最后,没有人愿意知道或处理非自愿性,这是由成年人或同龄人的口头强迫或身体力量引起的。被强奸的女孩可能需要预防艾滋病毒,紧急避孕或安全流产的预防后,这都是禁忌。

克服这些障碍

这些强大而广泛的禁忌在改善青少年避孕访问方面导致了有限和不一致的进展。这必须改变。我们必须承认青少年是他们的性生物。我们必须尝试记住当我们成为青少年时发现性的喜悦。我们必须为青少年提供他们所需的信息,技能和工具,以保护自己免受不必要的怀孕和性传播感染的影响。

With that in mind, I recommend the following:

  • 我们需要为青少年提供满足他们需求的性教育。
  • We need to change the way we provide adolescents with contraceptives by offering them a range of contraceptives and helping them choose what best meets their needs, and use a mix of communication channels—public, private, social marketing and social franchising to expand their availability. We must go beyond one-off training to use a package of evidence-based actions to ensure that health workers are competent and responsive to their adolescent clients.
  • 我们需要解决女孩生活的社会和经济环境。在许多地方,青春期女孩没有能力做出避孕决策。即使他们能够获得和使用避孕措施,当他们是有限的教育和就业前景时,在有限的不良选择中,早期怀孕也可能是有限的不良选择中最好的。

To reach the 1.2 billion adolescents in the world, we must move from small-scale short-lived projects to large-scale and sustained programs.

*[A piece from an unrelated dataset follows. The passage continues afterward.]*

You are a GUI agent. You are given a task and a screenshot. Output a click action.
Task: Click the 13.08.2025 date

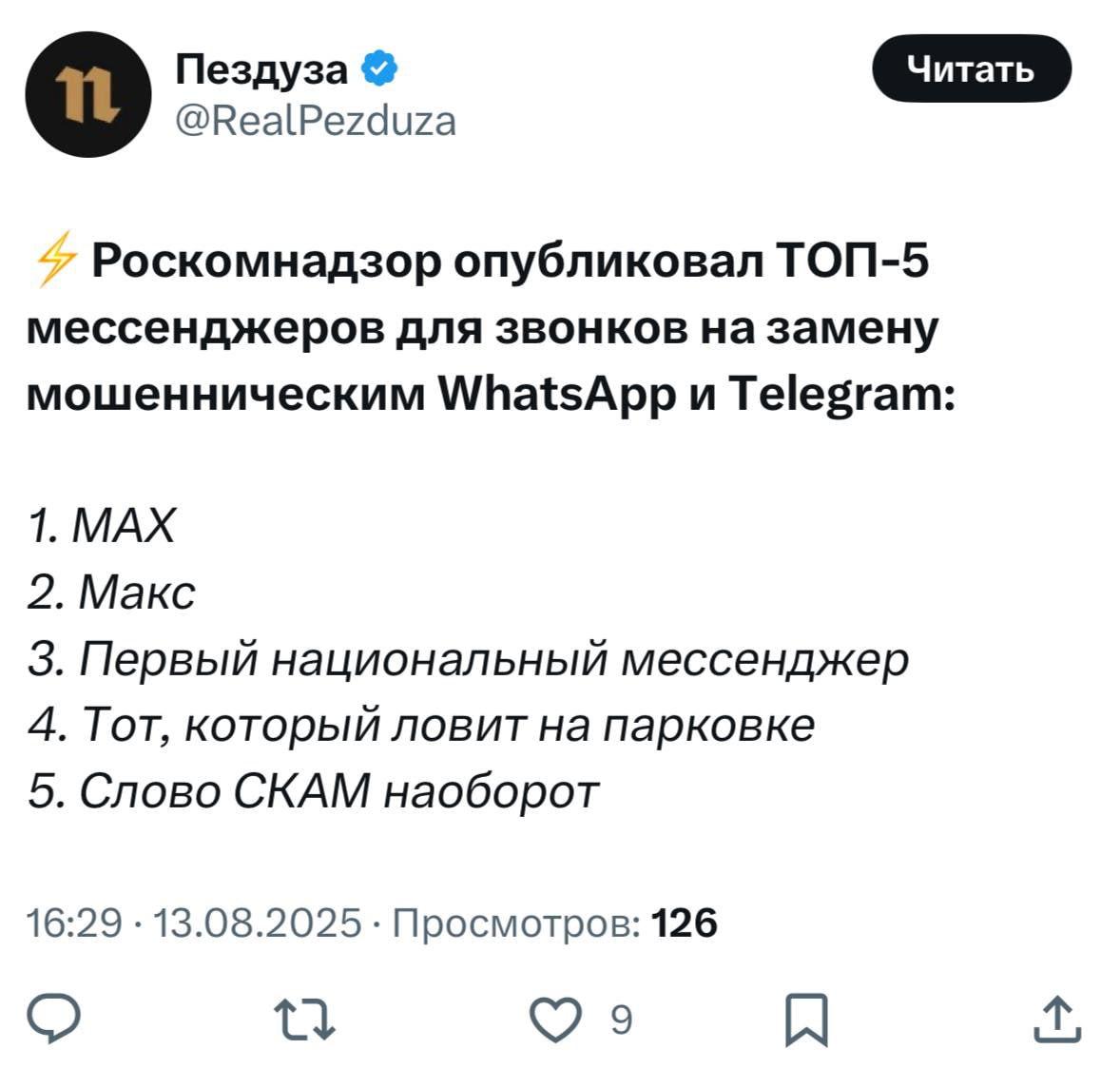[x=257, y=923]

To reach the 1.2 billion adolescents in the world, we must move from small-scale short-lived projects to large-scale and sustained programs. For this, we need national policies and strategies, and work plans and budgets that are evidence-based and tailored to the realities on the ground. Most importantly, we need robust implementation so that programs are high quality and reach a significant scale while paying attention to equity.

我们需要领导的政府项目和参与volve a range of players including adolescents. For this to happen, coordination systems must be in place to engage key sectors such as education, draw upon the energy and expertise of civil society, recognize the complementary role that the public, the private sector and social marketing programs can play, and to meaningfully engage young people.

一些国家向我们表明,这可以做到。在15年的时间内,采用多组分计划,包括主动避孕促销,英格兰使少年怀孕减少了50%以上。这种下降发生在该国的每个地区。

埃塞俄比亚是另一个杰出的例子。1980年代中期的内战和饥荒对该国造成了灾难性影响。但是,超过12年的周期,具有雄心勃勃的基本卫生工作者计划,埃塞俄比亚has increased contraceptive use in married adolescents from 5% to nearly 30%。它也有将童婚和女性生殖器肢解的速度减半,,,,although this decline is more marked in some provinces than in others. These countries have shown that with good leadership and strong management progress is possible.

There will be logistic and social challenges in moving forward. Understanding and overcoming them will require leadership and good management, which is why a strong and sustained focus on implementation must be combined with monitoring and program reviews to generate data that could be used in quick learning cycles to shape and reshape policies and programs.

There is likely to be backlash from those that oppose our efforts to provide adolescents with contraceptive information and services, and to empower them to take charge of their lives. We must do our best to bring these individuals and organizations on board. But we must not be silenced or stopped. We must stand our ground and we must prevail. We owe that to the world’s adolescents.